■ **TASK SET**
1 - Check each statement against the earnings call summary and answer yes or no, quoting the words of the text that decide it: (a) The CFO reported full-year non-GAAP operating profit of $95 million. (b) The CCO said access pathways are being optimized at 170 health systems. (c) Demand is expected to ramp in the first half of the year.
2 - In the earnings call summary, what does the CEO say may have global launches this year?

■ **DOCUMENT EXCERPT**
Earnings Call Themes & Trends
Management Commentary
- CEO: “We look forward to potential global launches of vutrisiran in ATTR-CM this year… an inflection point for our TTR franchise” .
- CFO: “For the first time, we delivered full year non-GAAP operating profit of $95 million… a significant milestone… enabling further investment in our R&D pipeline” .
- CCO: “We are building for durable long-term success… optimizing access pathways at 170 health systems… expect uptake to be meaningful in the second half” .
Q&A Highlights
- Payer policies and formulary timing: Expect policy establishment and formulary inclusion to take months post-approval, implying H2 ramp in demand .
- Pricing and access mechanics: Existing J-code supports continuity; aim for smooth coverage with many patients at $0 co-pay; VBAs to be extended .
- Label expectations: Team expects mortality and hospitalization benefits, plus functional capacity and quality of life benefits, reflected consistent with prespecified endpoints (CMO) .

■ **THE DATA**
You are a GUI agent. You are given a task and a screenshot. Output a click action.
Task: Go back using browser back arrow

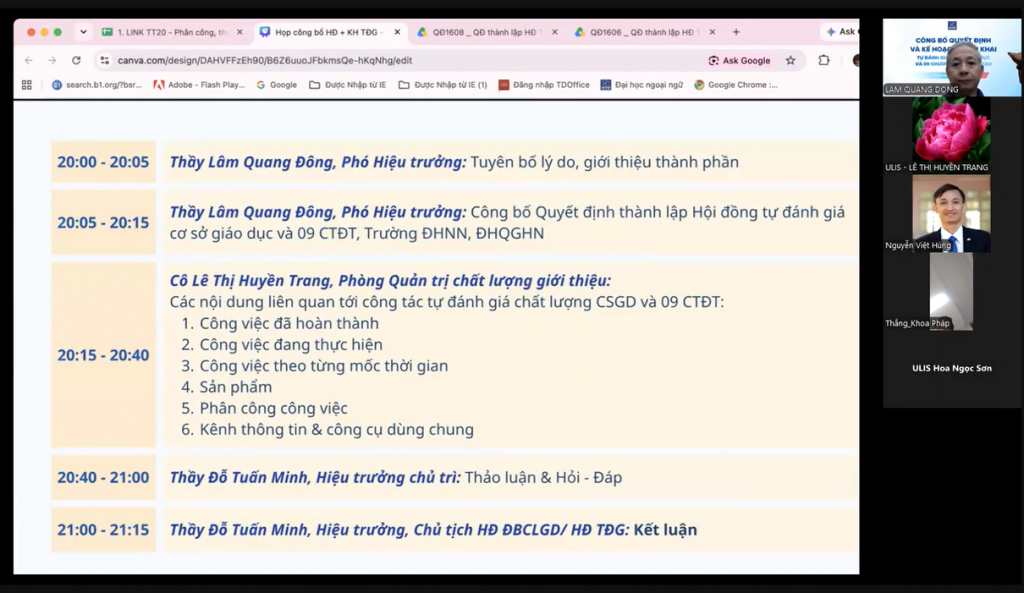pos(29,60)
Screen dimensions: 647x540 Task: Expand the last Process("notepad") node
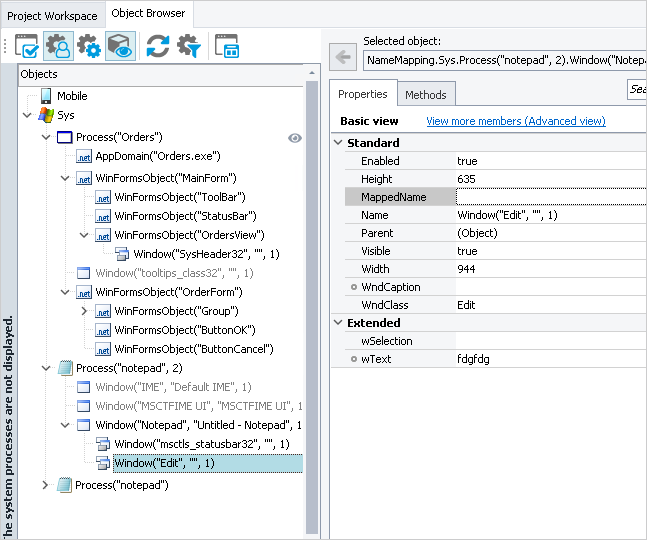coord(45,485)
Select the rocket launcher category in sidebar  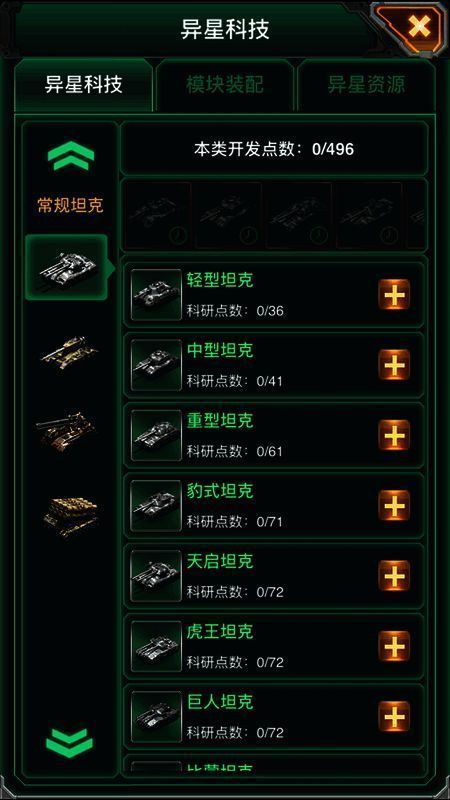coord(70,515)
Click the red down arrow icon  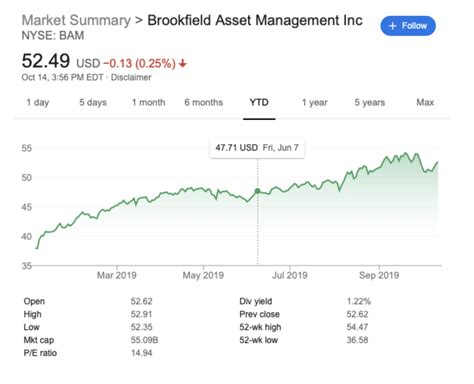pos(183,63)
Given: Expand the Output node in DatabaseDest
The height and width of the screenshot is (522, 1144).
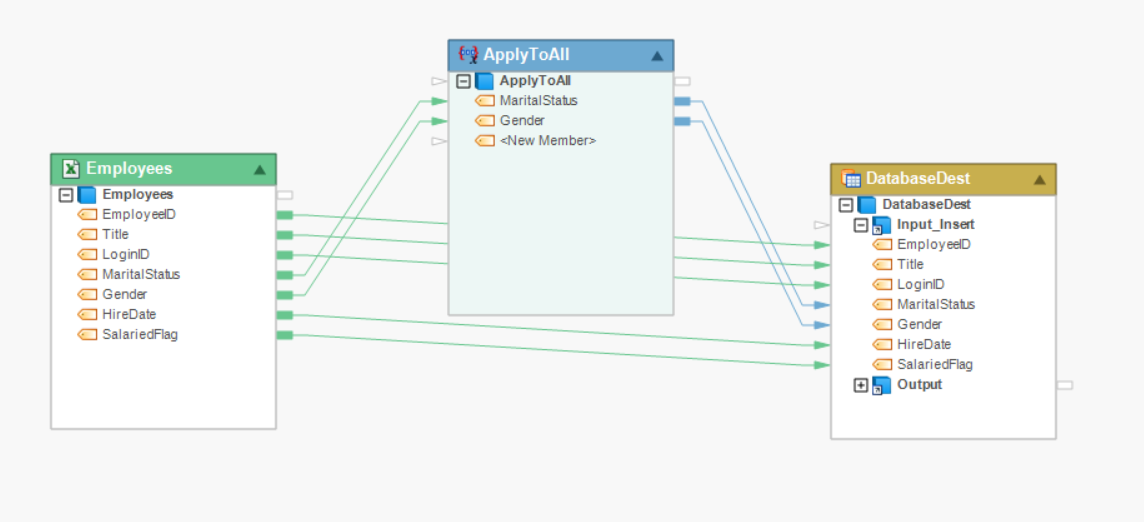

■ **RESPONSES FOR EACH TASK**
1 -
(a) Yes: "For the first time, we delivered full year non-GAAP operating profit of $95 million"
(b) Yes: "optimizing access pathways at 170 health systems"
(c) No: "implying H2 ramp in demand"

2 - Vutrisiran in ATTR-CM.